Mishenichnas Adar Marbin B'simcha
"When Adar comes, we increase our happiness!" (Taanit 29a)

Today, we celebrate Rosh Chodesh and joyously welcome the Hebrew month of Adar. When this time comes around, the Talmud instructs us to increase our happiness level. In fact, this is one of the few seasons that we are actually commanded to be in a positive, even happy, mood. Although it seems strange that our tradition would tell us how to feel at a particular time. Many people allow their moods to be dictated by unpredictible and volitile external forces. However, while we often cannot control our circumstances, some of the mitzvot associated with the upcoming holiday of Purim can help us to achieve a happier demeanor. These observances teach us to focus on the hidden miracles that bless our lives each day. The customs and traditions of Purim are designed to remind us to:

  • recognize the many blessings in our lives and show gratitude to the Almighty for the Divine protection we enjoy. 
  • cherish our families and close friends, upon whom we rely for support and inspiration.
  • realize our potential to selflessly help others in need.

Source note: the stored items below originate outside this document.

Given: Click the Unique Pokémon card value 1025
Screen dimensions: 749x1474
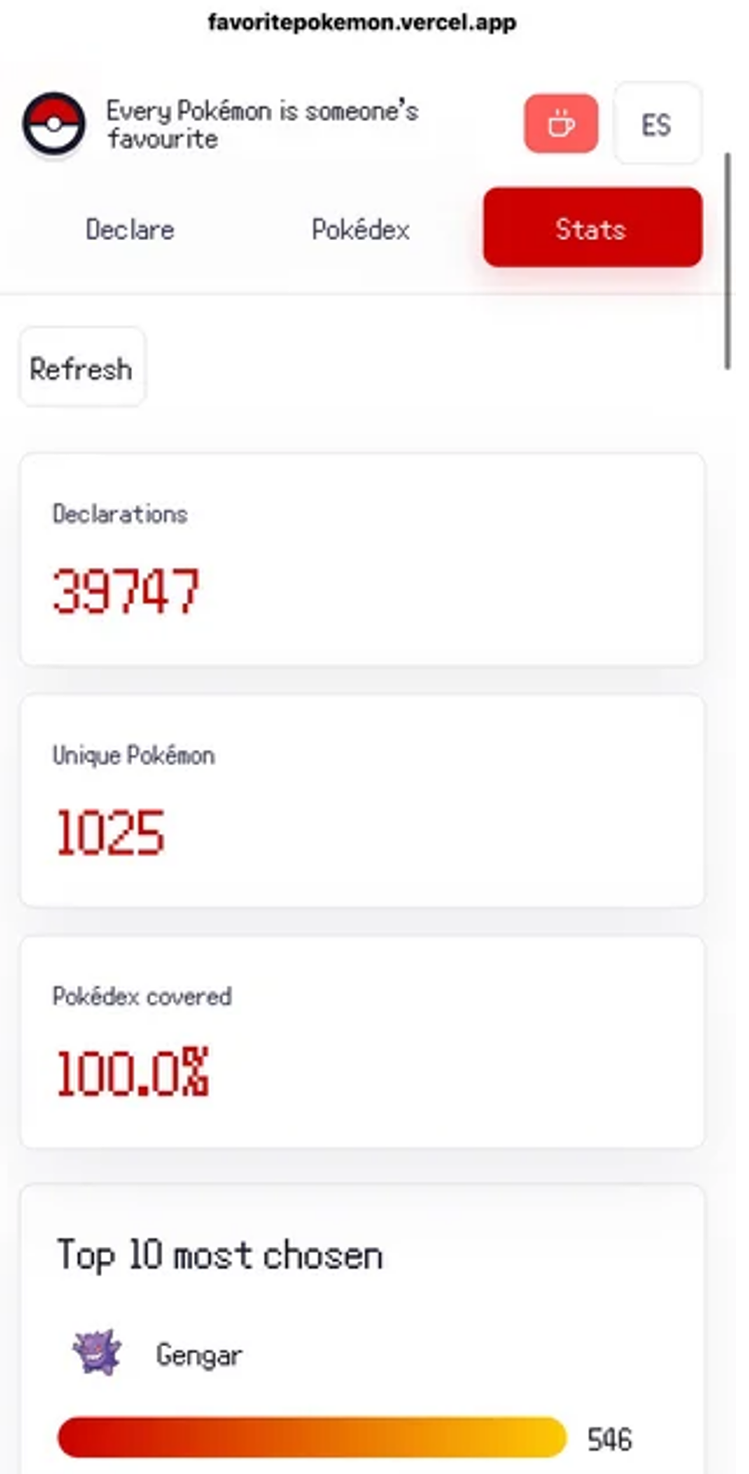Looking at the screenshot, I should 110,833.
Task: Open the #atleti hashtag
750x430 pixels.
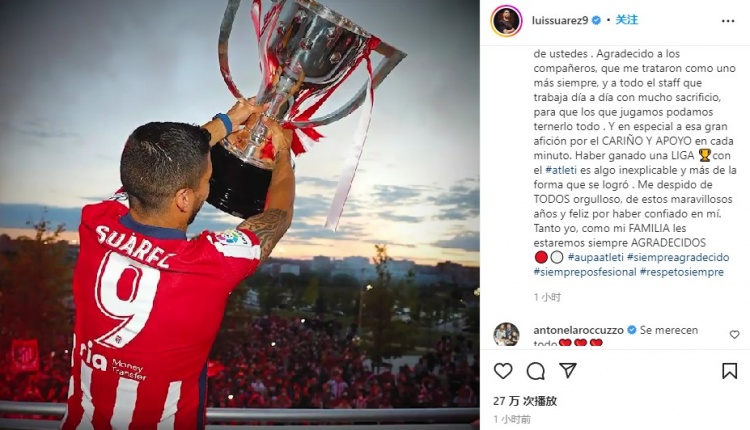Action: (x=561, y=170)
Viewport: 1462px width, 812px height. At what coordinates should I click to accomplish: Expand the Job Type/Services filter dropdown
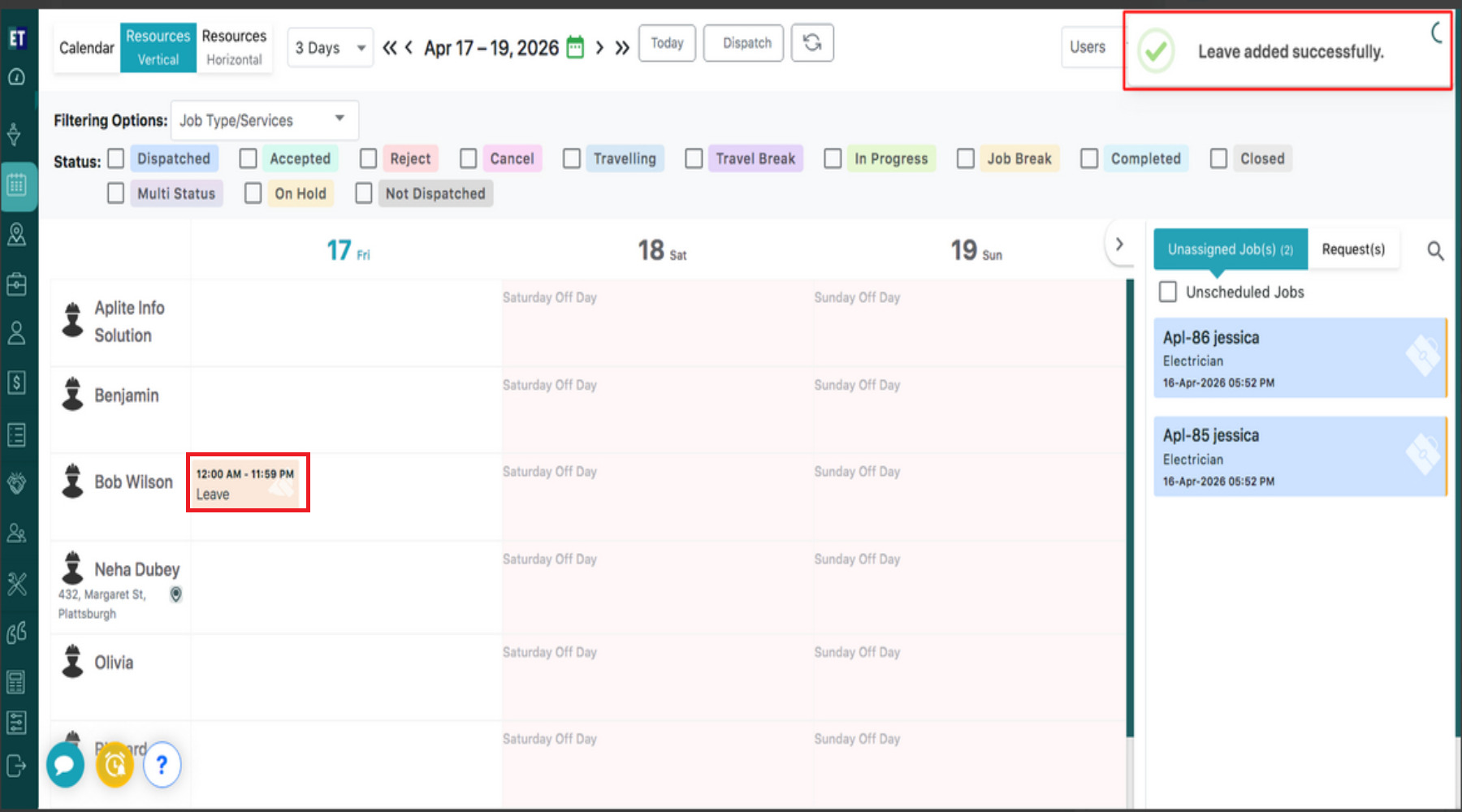264,120
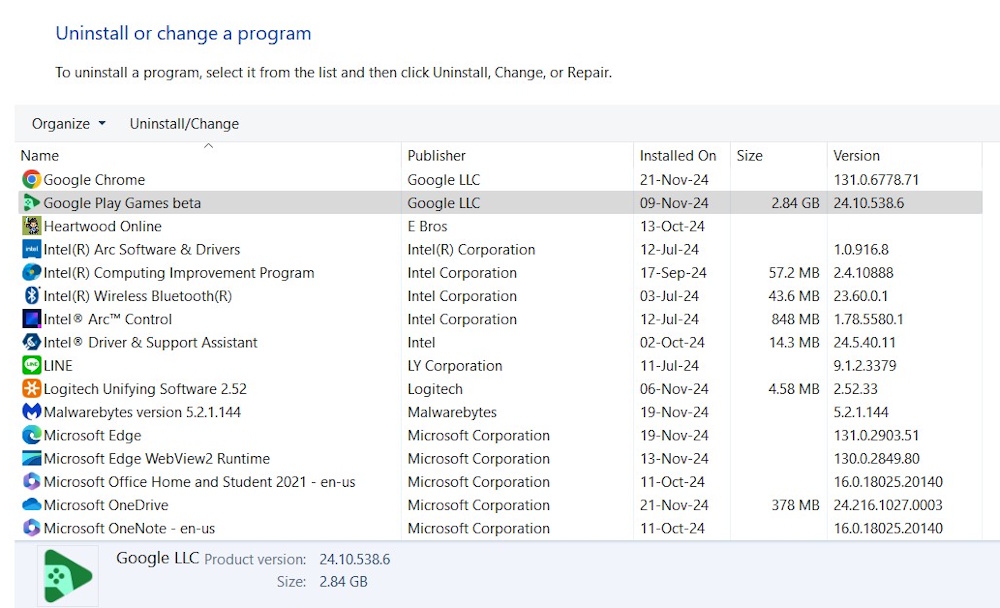Viewport: 1000px width, 608px height.
Task: Click the Malwarebytes program icon
Action: pos(31,412)
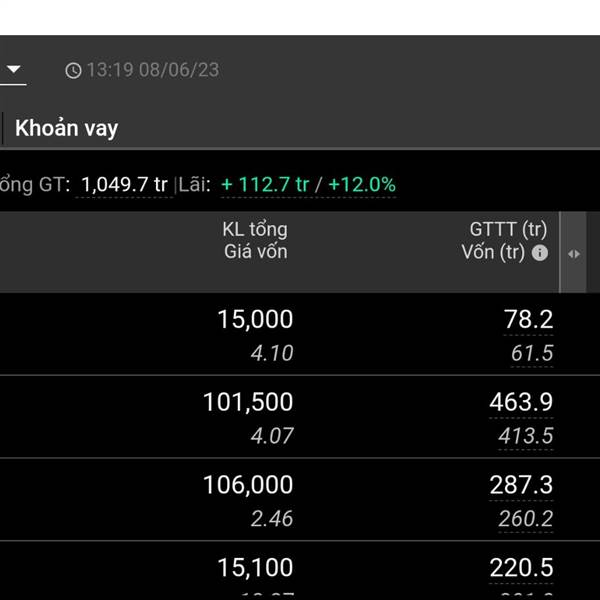
Task: Sort by GTTT (tr) column header
Action: point(508,230)
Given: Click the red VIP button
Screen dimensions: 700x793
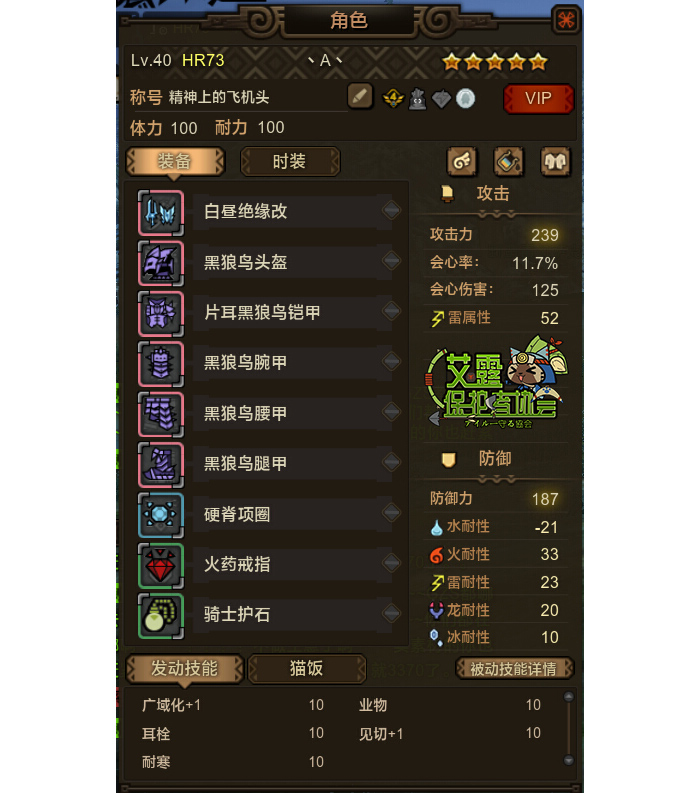Looking at the screenshot, I should click(x=539, y=99).
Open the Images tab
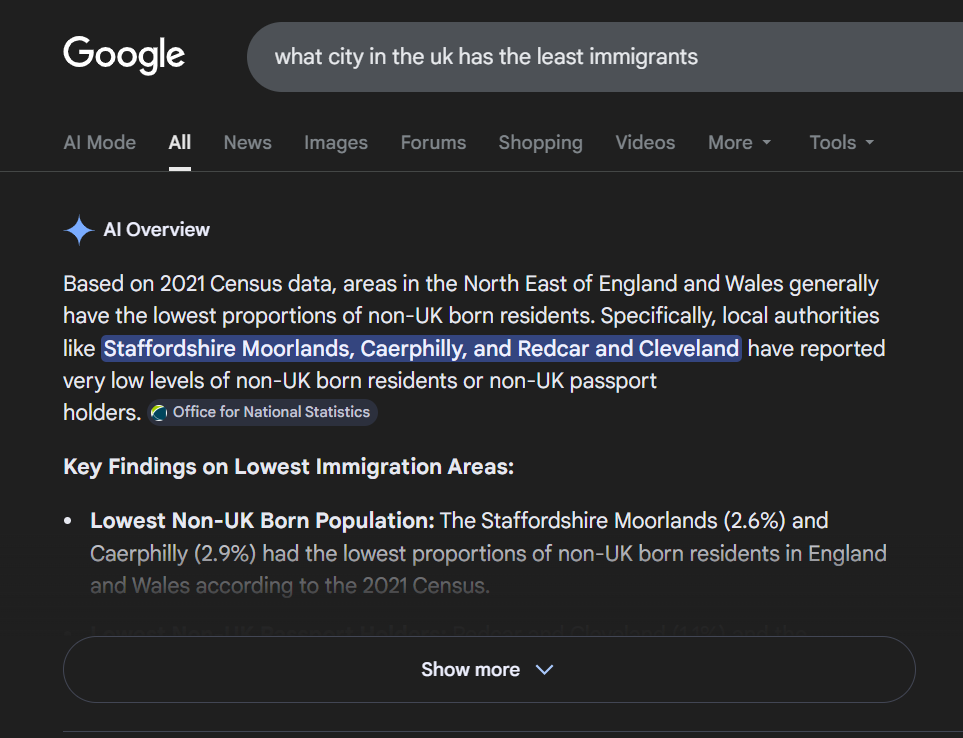963x738 pixels. pyautogui.click(x=336, y=142)
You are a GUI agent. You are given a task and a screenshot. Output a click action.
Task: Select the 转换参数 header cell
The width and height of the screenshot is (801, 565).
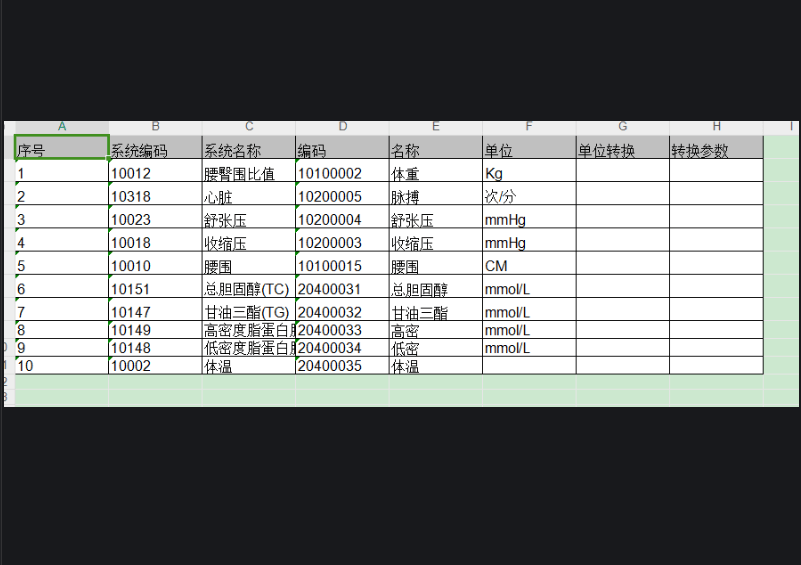[716, 151]
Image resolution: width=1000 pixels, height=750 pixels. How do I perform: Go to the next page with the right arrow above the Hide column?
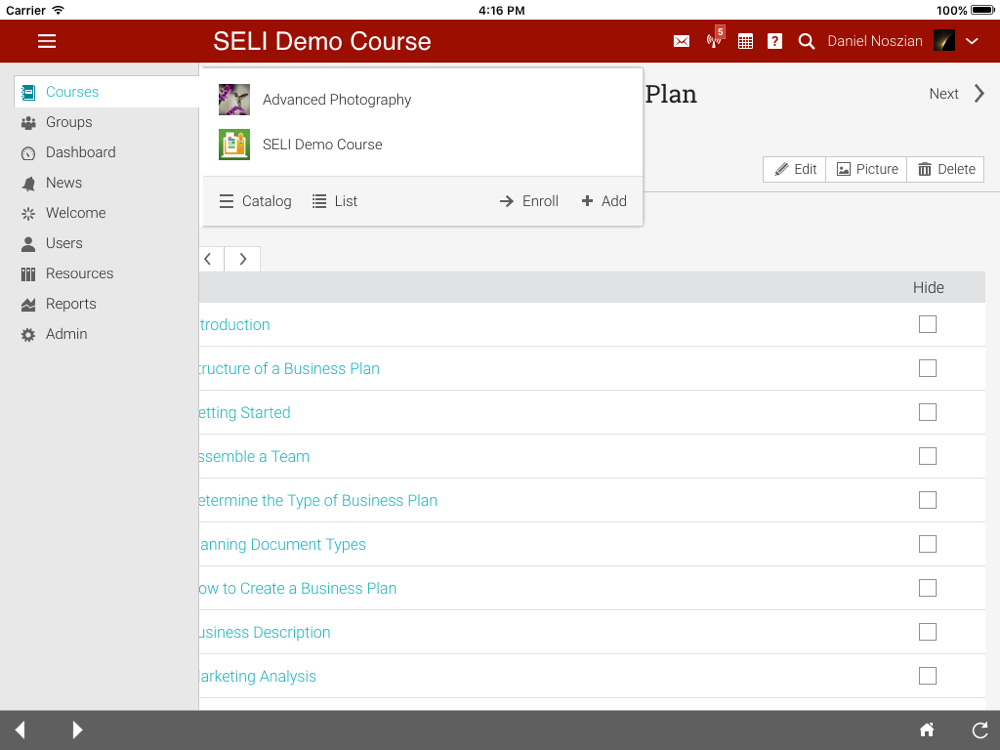click(x=242, y=259)
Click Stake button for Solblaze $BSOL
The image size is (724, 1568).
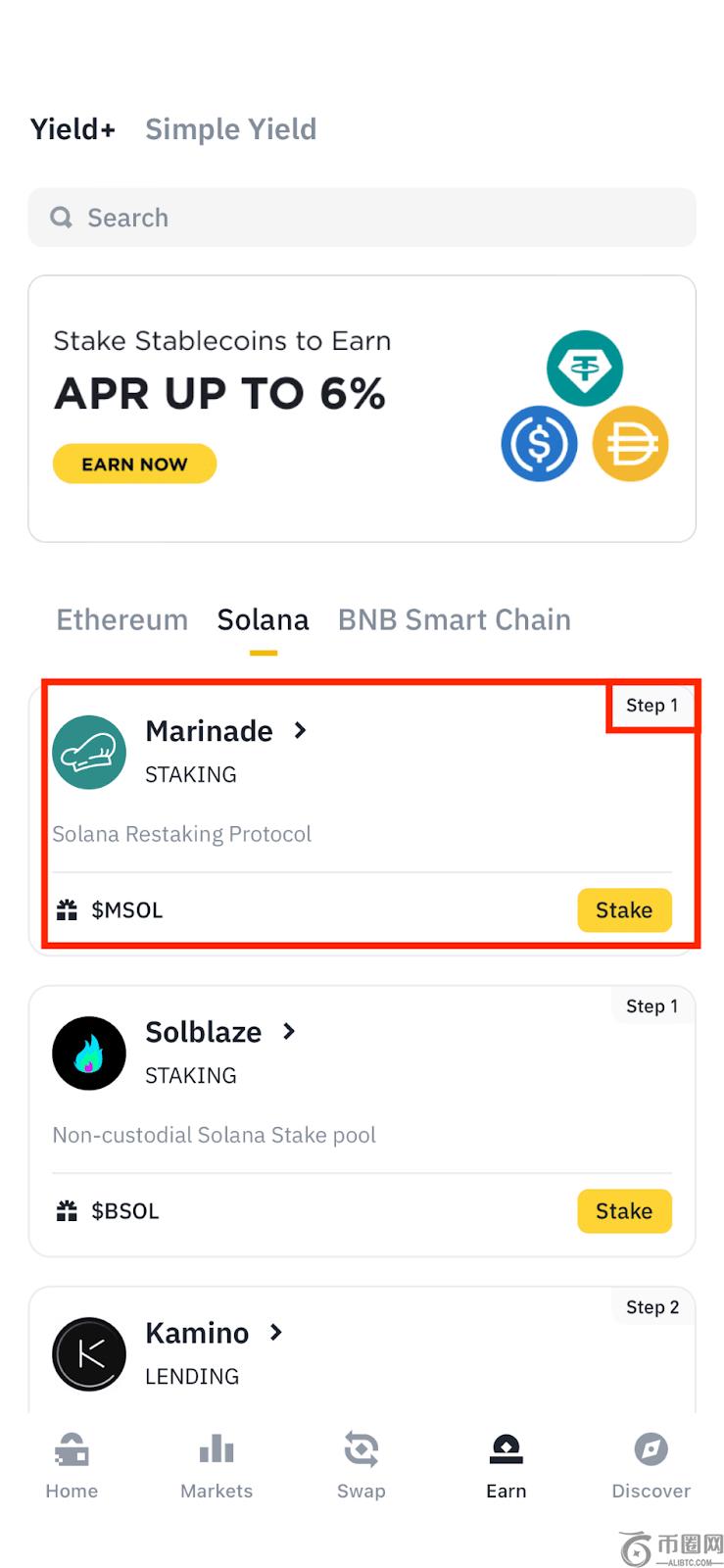click(624, 1211)
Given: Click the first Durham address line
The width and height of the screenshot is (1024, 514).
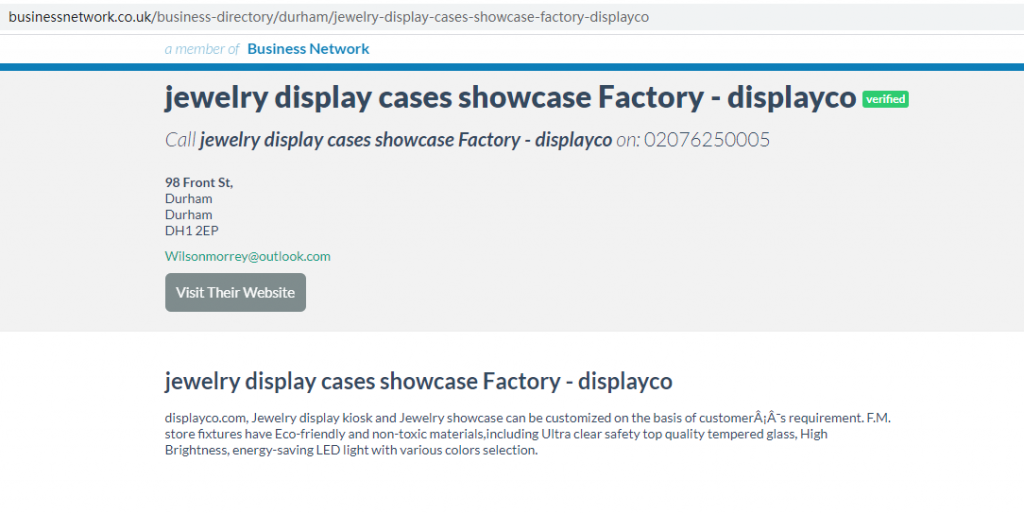Looking at the screenshot, I should coord(188,199).
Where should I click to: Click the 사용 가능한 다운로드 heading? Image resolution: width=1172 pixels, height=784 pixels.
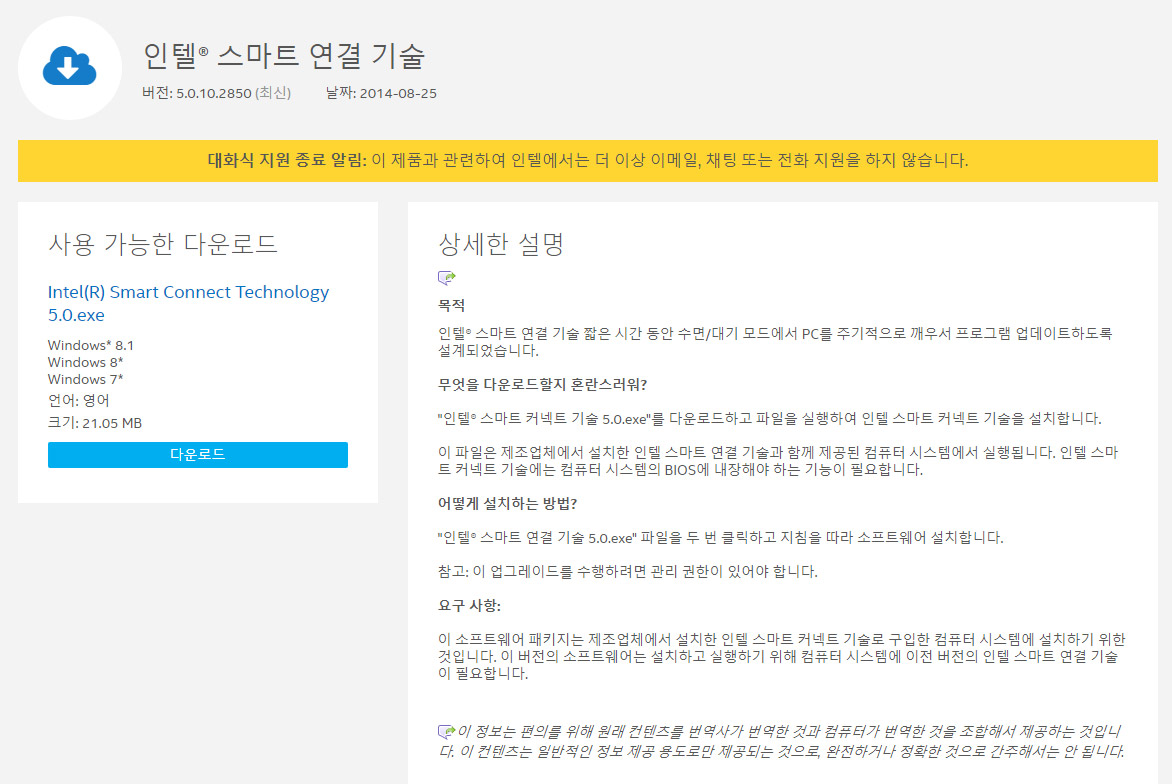tap(163, 243)
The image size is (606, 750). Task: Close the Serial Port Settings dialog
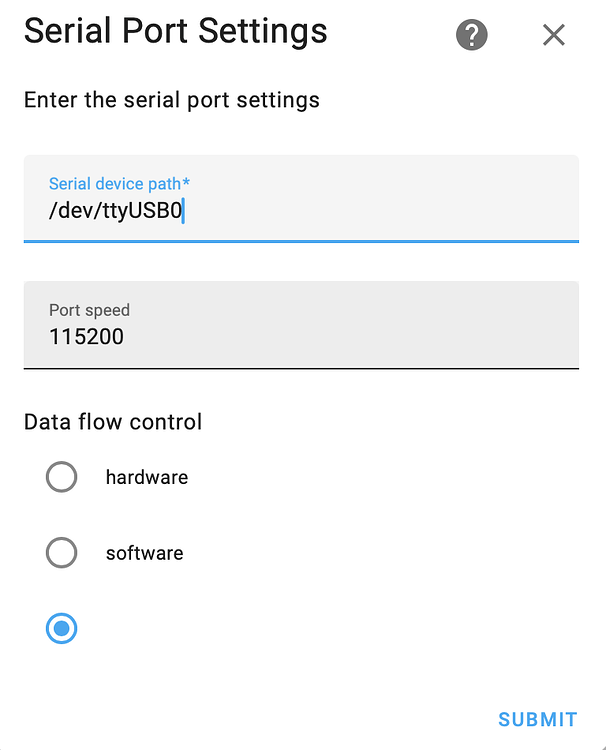(x=553, y=35)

On Purim, we read the story of Esther, participate in a festive celebration, and send Mishloach Manot (food related care packages) to our friends and neighbors. Additionally there is another very important mitzvah to be completed in this season which adds to our sense of satisfaction. Matanot L'evyonim are monetary gifts to those who are less fortunate. These gifts help the recipients in obvious and measurable ways, but let me suggest that this precept is central to this season, and key to the command to feel happy, because of the personal affect giving has on the giver. 

Newton's law of every action having an equal and opposite reaction surely applies to charitable giving as well. The satisfaction we feel after having effectively helped others to improve their lives enriches us spiritually and helps us to achieve personal happiness.

Dressing up in costumes is also traditional on Purim. The Baal Shem Tov once wrote that by donning costumes, we conceal our identities. In such a way, the giver remains as anonymous as the recipient of tzedakah. Maimonides agrees that the holiest form of charity is given in this way - an unknown donor to an unknown beneficiary. 

Sometimes outside factors influence us emotionally, but an important lesson of the month of Adar is that we do have control over how we feel, by virtue of our actions.  When we do good for others, we in turn feel more complete. Performing acts of Hesed makes us more happy - and happiness breeds more acts of kindness.

Wishing you and your family a Shabbat Shalom and a very happy Adar!